Banyak sudah kita melihat ataupun mendengar para alumni dari segi materi berlimpah/sukses, namun di sisi lain ada juga para alumni yang masih bingung apa yang harus dikerjakan dengan bekal yang didapat selama di bangku kuliah, dalam menghadapi kehidupan yang nyata penuh dengan tantangan dan tidak jarang menguras emosi dan air mata ini. Bangga dan senang rasa hati mendengar para alumni yang sukses, akan tetapi rasa sedih juga miris hati ketika mendengar ada alumni yang susah untuk mendapatkan pekerjaan apalagi untuk menciptakan lapangan kerja. Lalu timbullah sebuah pertanyaan siapa yang salah? Tuhan kah? atau manusianya kah?

Kalau manusianya, bukankah dia sudah berusaha untuk menuntut ilmu, bukannya  Tuhan telah berjanji orang yang berilmu akan diangkat derajatnya? Tetapi apa yang didapat, terkadang hanya kesulitan dan kesulitan dalam menghadapi problema  kehidupan. Lalu harus bagaimana sikap kita? Atau kalau dalam ilmu kalam kita harus Mu’tazilah, Asy’ariyah, Jabariyah, Qodariyah  atau yang lain kah? Akhirnya semua pada titik kesimpulan bahwa dunia hanyalah jalan untuk menuju kepada kehidupan yang sebenarnya. Suka dukanya kehidupan merupakan wujud dari adanya`Tuhan itu sendiri, bila kita bisa merenung dan mengambil hikmahnya.

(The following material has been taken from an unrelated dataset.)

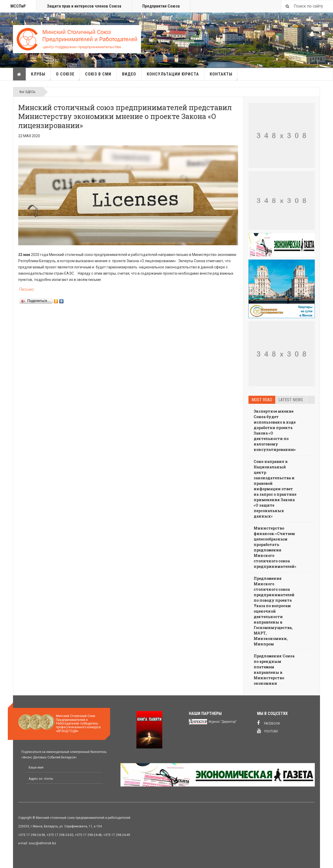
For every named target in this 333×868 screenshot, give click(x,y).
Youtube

[i] Penulis merupakan alumni jurusan Akidah Filsafat angkatan 2003

1 komentar:

  1. Halo mbak Nurul. Senang bisa bertemu mbak lewat tulisan.
    Yang jelas untuk masalah yang diuraikan mbak, banyak jawaban, entah lewat filsafat, kalam, atau agama itu sendiri. Yang penting adalah keyakinan kita.
    Di lain pihak, sesusah apapun hidup seorang alumni Ushuluddin dalam pandangan umum, ia tak pernah terlihat susah. Sifat optimistis akan menggelayuti ruh mahasiswanya.